Thursday, November 19, 2009

the earth gets naked - part two

Our Tupiza Tours expedition rolled out at the crack of 9:30am, took dirt roads and dry riverbeds, and climbed up to over 4000 meters into an open, uncovered eroding land. Trees and plants and organic matter, I think, dress the earth, and where those things are missing – the earth gets naked.

I thought this while I traveled across the exposed stretch of southern Bolivia. It was exposed, but not unadorned. The earth let it all hang out - stratigraphy and folds of time; it’s gray geyser juices, and its sulfur breath. The mountain peaks had not gone bald – no trees had ever lived there.

Peaks melted like piled Neapolitan with rose and cream, chocolate and mocha chip layers. We crossed by land rover – for four days. Here you could be mostly alone if you forgot to bring some company. You could freeze at night, sunburn, and windburn and dry out by daytime.
Few people live here and those that do tend llamas and wear so many layers they look big and thick, but small again against the landscape. It’s too high to grow anything – even potatoes.
This land is good to go into – wide open for thinking, but not humane enough to stay. This is not the tender place that makes you imagine a gentile mother earth that provides for her creatures.
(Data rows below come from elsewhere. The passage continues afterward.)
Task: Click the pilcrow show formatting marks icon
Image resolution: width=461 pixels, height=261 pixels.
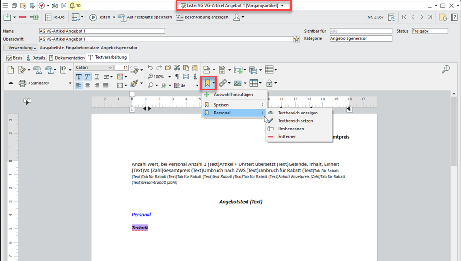Action: [177, 77]
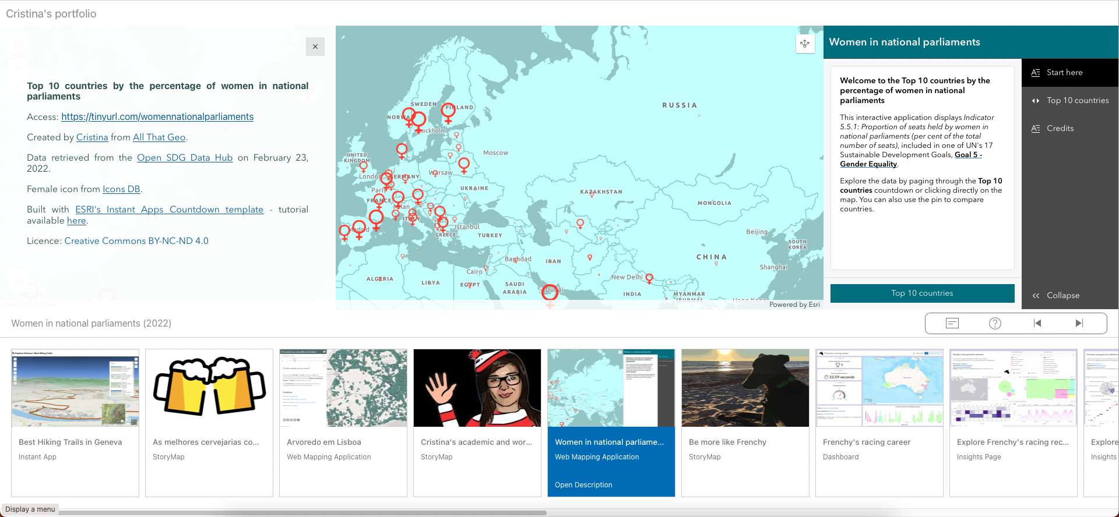This screenshot has width=1119, height=517.
Task: Follow the Open SDG Data Hub link
Action: pos(185,158)
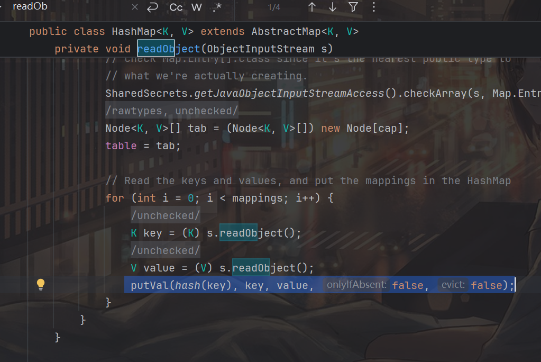Toggle whole Words (W) search option
This screenshot has height=362, width=541.
pyautogui.click(x=197, y=7)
The earth would let the wind rip you away from her surface.
If you were this naked earth you wouldn’t be alone - or ashamed. You would have the company of skinny legs needling into your pitted skin: flamingos and the rare vicuña.
Grass clumps, that occasioned your surface, would grow as resolute as the oak, blades with the integrity of cactus spines. Proudly you’d display your ores and minerals from within – rust and lavender, green and yellow, and sometimes pure white. The heat that builds in you could vent and spew.

The earth doesn’t have resentment; it has volcanoes.

the earth gets naked - part one

Good place for a nap - Tupiza, Boliva.


I couldn't leave Bolivia and return to my New Mexico desert without a visit to the high, dry south of this country. I went for it's geothermal action, big salty flats, volcanoes, flamingos, and fanciful animals like spindle-legged vicuna and curly tailed rabbits. I'd only read about this desert realm. Could those fables have truth to them? To find out I joined my friends, Audrey and Dan of uncorneredmarket in Oruro, west of Cochabamba where we'd pick up a train south to Tupiza - but not before having juice. Fresh juice is a meal - and I try to have it several times a day, like other meals.

Oruro to Tupiza is 12 hours by train and out my window the view looked like a western. We were traveling into Butch Cassidy and the Sundance Kid territory. The stories you read say they met an untimly end near the town of Tupiza. It was odd to think of them in Bolivia until I arrived in its desert south. They may have felt as at home as I did in the dry, red rock country. Tupiza was sleepy and laid back - like its street dogs.

Thursday, November 12, 2009

flatland


What on earth? Is this Earth? If a planet can be called Dune - we should call this one Over-sized Monster Egg.

Dawn on the Salar de Uyuni in southern Bolivia - the salty fossil of a prehistoric lake.